Generally, an organization that is otherwise eligible to participate in a church plan will not be aggregated with another such organization and treated as a single employer for a plan year unless (i) one of the organizations provides (directly or indirectly) at least 80% of the operating funds for the other organization during the preceding taxable year, and (ii) there is a degree of common management or supervision between the organizations such that the organization providing the operating funds is directly involved in the day-to-day operations of the other organization.
However, there are two exceptions to the general rule:
(a) Non-qualified church controlled organizations (non-QCCOs or NQCCOs) are aggregated with other NQCCOs, or with organizations not exempt from tax under Code section 501, only if at least 80% of the directors or trustees of such other organization are either representatives of, or directly or indirectly controlled by, such NQCCO. (A NQCCO is generally an organization that (1) offers goods, services or facilities for sale to the general public and (2) normally receives more than 25% of its support from governmental sources or from such sales. Examples include church-related hospitals, colleges, universities and nursing homes.)
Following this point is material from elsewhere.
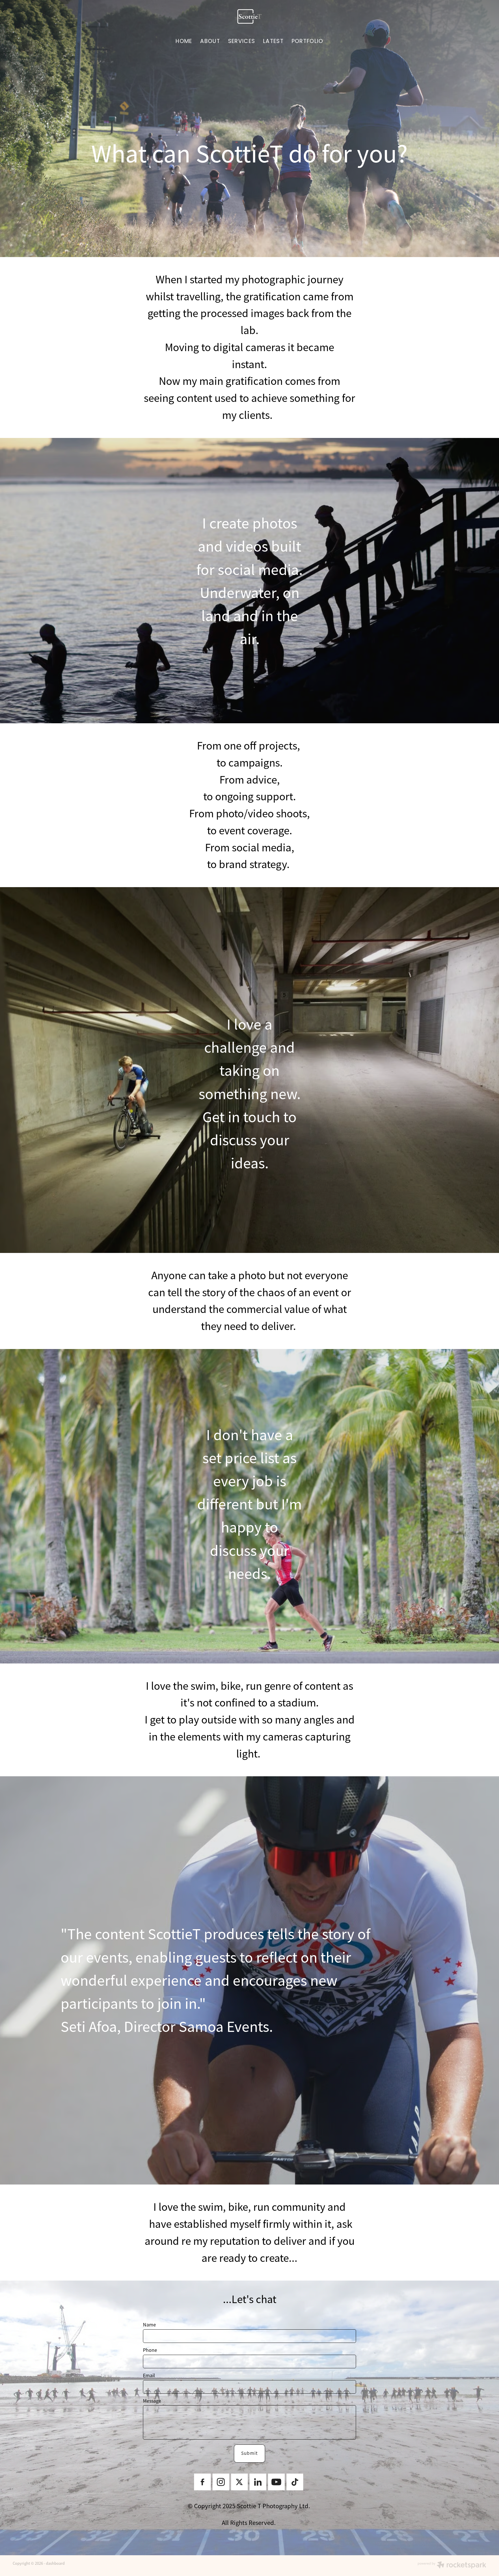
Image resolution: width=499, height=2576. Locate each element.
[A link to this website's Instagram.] (221, 2482)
(b) A church or convention or association of churches, or an organization designated by such church or convention or association of churches, may elect to treat such organizations as a single employer for a plan year. Once made, such election shall apply to all succeeding plan years unless properly revoked. In addition, in the case of a church plan, an employer may elect to treat churches (i.e., churches and QCCOs) separately from entities that are not churches (e.g., NQCCOs), without regard to whether such entities maintain separate church plans. Keep in mind that the plaintiffs’ bar has been challenging many of the definitions in this area of church plans for some time.
NOTE: This feature is to provide general information only, does not constitute legal advice, and cannot be used or substituted for legal or tax advice.